Dyrektor wykonawczy Greenpeace International Kumi Naidoo i jeden z aktywistów tej organizacji ekologicznej zostali w piątek aresztowani przez duńskie wladze za to, że wdrapali się na platformę naftową prowadzącą wiecenia próbne w Arktyce.

Pochodzący z RPA Naidoo chciał wręczyć kapitanowi platformy petycję z podpisami 50 tys. osób, które poparły żądanie wprowadzenia kontroli poszukiwań ropy naftowej w Arktyce ze względu na zagrożenie środowiska.

Platforma należy do szkockiej firmy Cairn Energy.

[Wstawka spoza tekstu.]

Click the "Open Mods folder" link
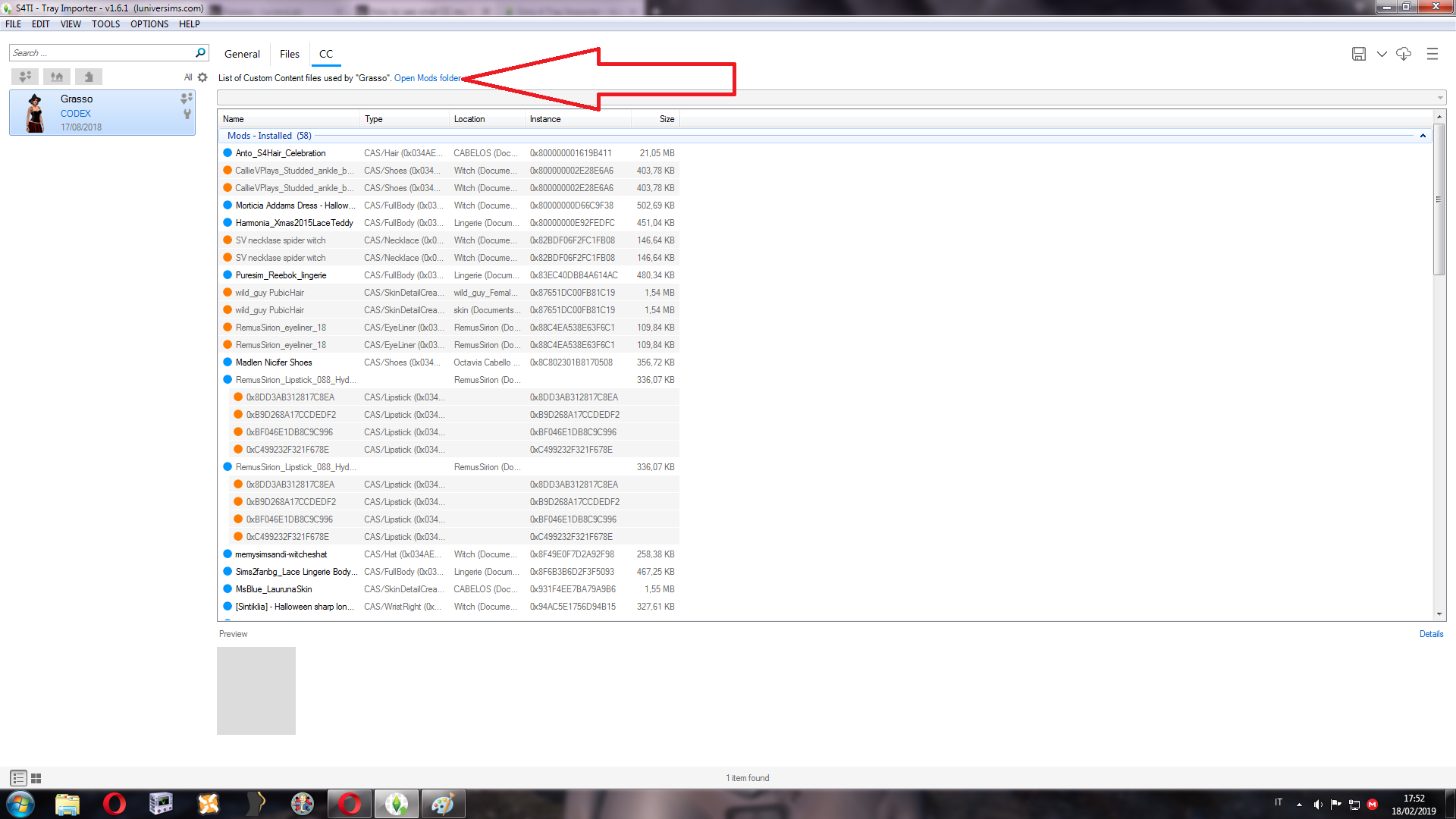The height and width of the screenshot is (819, 1456). click(x=427, y=77)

46-letni Naidoo i jego kolega pozostawali przez półtorej godziny zawieszeni na jednym z filarów platformy.

Po aresztowaniu działaczy Greenpeace duńska policja przewiozła ich do Nuuk, stolicy Grenlandii, terytorium autonomicznego należącego do Danii.

Według ekspertów na obszarach arktycznych należących do Danii podmorskie zasoby ropy naftowej mogą wynosić 18 miliardów baryłek

Członkowie Greenpeace podjęli swą akcję w tydzień po tym, jak sąd kompetentny dla terytorium Grenlandii podjął decyzję o ustanowieniu mandatów w wysokości 50 tys. euro dziennie za nieprzestrzeganie zakazu wstępu do stref próbnych wierceń w tym regionie.

Sąd zdecydował tak na wniosek firmy Cairn Energy, nazajutrz po tym, jak 20 działaczy Greenpeace zostało zatrzymanych za wdarcie się na jedną z jego platform wiertniczych.

Według ekspertów na obszarach arktycznych należących do Danii podmorskie zasoby ropy naftowej mogą wynosić 18 miliardów baryłek. Dla porównania, największe na świecie rezerwy ropy naftowej w Arabii Saudyjskiej wynoszą 260 miliardów baryłek.

Próbne wiercenia prowadzone na wodach wokół Grenlandii od 1976 roku nie przyniosły dotąd pożądanych wyników z powodu trudności technologicznych i zbyt wysokich kosztów poszukiwań.